The present study showed that the women who felt more concerned by cervical cancer prevention during the interviews were in favour of screening. At the opposite, a study found that a low perceived risk is a barrier to cervical cancer screening[Citation38]. This is coherent with our research showing that women who do not feel concerned about cervical cancer screening do not plan to get screened. Thus, to implement HPV self-sampling as a primary cervical cancer screening strategy, collaboration of women who feel concerned by cervical cancer prevention could be a strategy for reaching out to women who do not.

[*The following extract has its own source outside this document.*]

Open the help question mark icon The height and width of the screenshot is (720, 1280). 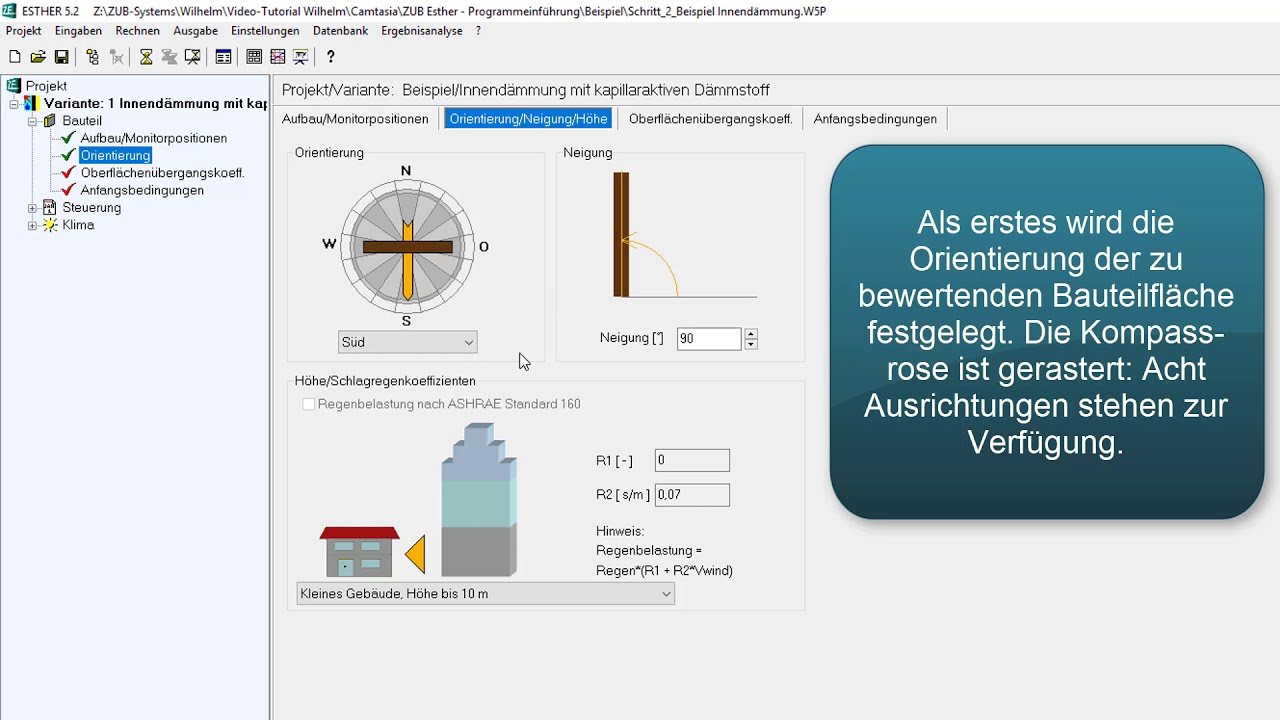[331, 57]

The cultural context in which care is provided cannot be ignored and should serve as a pillar in all stages of the eventual implementation of HPV self-sampling as a primary screening strategy for cervical cancer. Previous studies have shown that the attitudes of healthcare providers and their ability to build trust with Indigenous women influence the women’s willingness to be screened for cervical cancer [Citation39,Citation40]. It is therefore essential that health-care professionals learn and adapt their interventions to the cultural context of the Inuit population[Citation4].

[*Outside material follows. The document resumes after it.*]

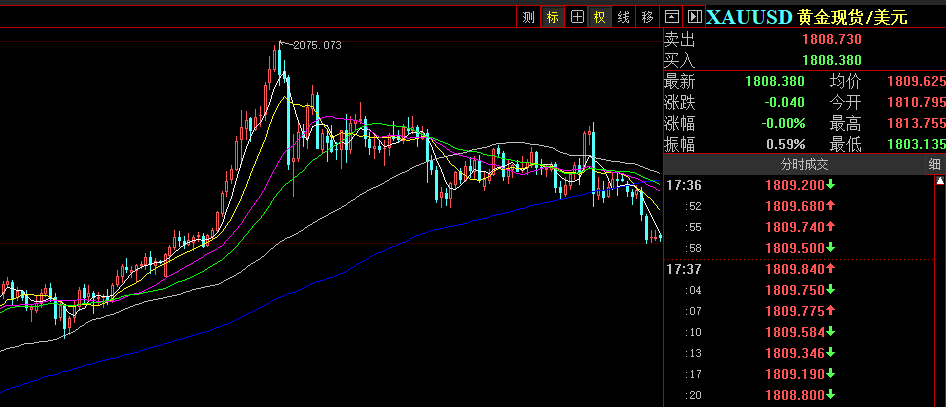This screenshot has width=946, height=407.
Task: Click the panel dropdown box icon
Action: [672, 17]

Results of this research will be sent to key members of the community in order to share the results with other women.

Limitations and strengths of the study

This study circumvents more colonial approaches in which a particular way of doing things is imposed on a particular population. Nevertheless, one limitation is that the data was analysed by non-Inuit researchers and the final analysis was not validated by the participants. In addition, the transferability of the findings should take into consideration that the particularities of the Inuit communities of Nunavik might not represent the general population or other indigenous communities.

Finally, voluntary and non-random participation affects the results. Women who participated in the research may over-represent those in favour of cervical cancer prevention strategies and could explain their motivation to participate in the interviews. Therefore, barriers could be under-represented.

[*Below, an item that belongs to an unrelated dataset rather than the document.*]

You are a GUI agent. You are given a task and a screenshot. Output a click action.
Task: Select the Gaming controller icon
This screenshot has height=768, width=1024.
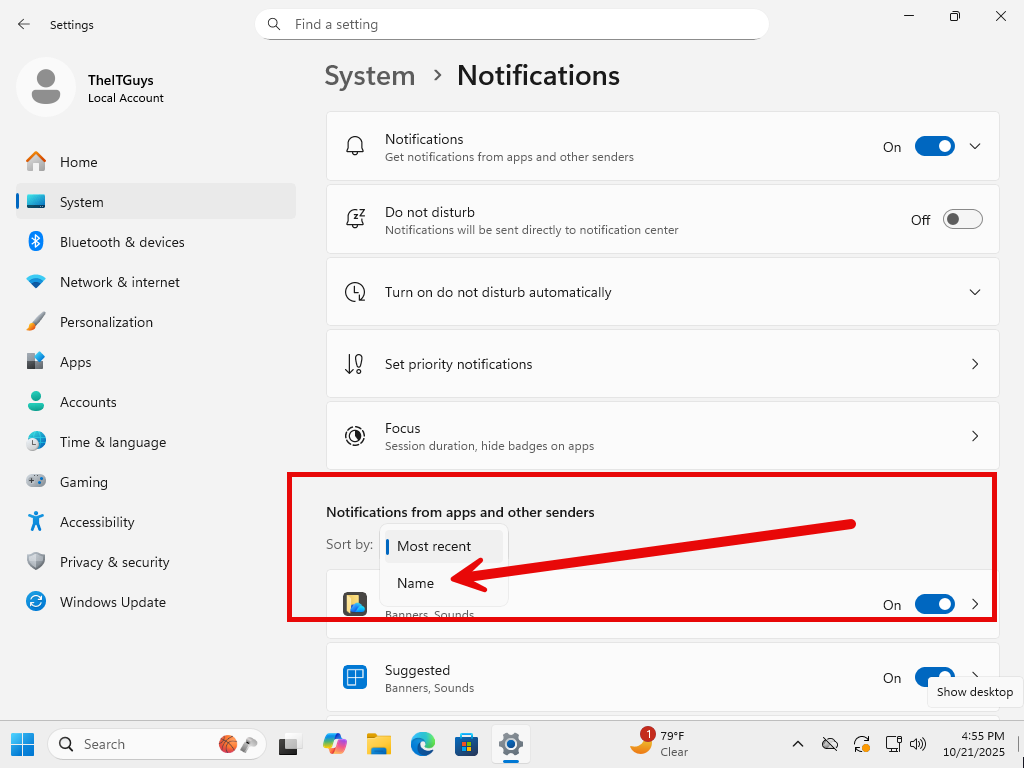click(x=36, y=482)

One of the postulates of Purnell’s model for cultural competence is that prejudices and biases can be minimised through cultural understanding[Citation14]. Thus, the knowledge of the environment and its specific culture by the team members ensured a good cultural understanding as well as a cultural sensitivity. Moreover, the ethnographic approach allowed flexibility and adaptability, which are essential for community-based research to be effective in improving health. Finally, a strong aspect of this research is that we were able to recruit enough participants to be able to reach data saturation.

Conclusion

The results of this study are based on the perspectives of Inuit women regarding the implementation of HPV self-sampling as a primary screening strategy for cervical cancer in Nunavik. Consideration of these facilitators and barriers might maximise the chance of success of implementation, optimise screening participation and decrease the burden of cervical cancer in a population disproportionally affected by cervical cancer.

Compliance with ethical standards

The project was approved by the Research Ethics Board at the Université du Québec à Trois-Rivières (CER-18-248-07.27) and McGill University Institutional research board (A06-E46-18B).

Acknowledgments

We would like to thank the participating community members, as well as the urban center staff and patients for their generous collaboration and genuine interest in this project. Special thank you to Christina Santella for reviewing the manuscript for consistency.

Disclosure statement

No potential conflict of interest was reported by the author(s).

Additional information

Funding

This work received funding from the Ministère de l’Éducation et de l’Enseignement Supérieur du Québec (MÉES), and from the Canadian Institutes of Health Research (CIHR).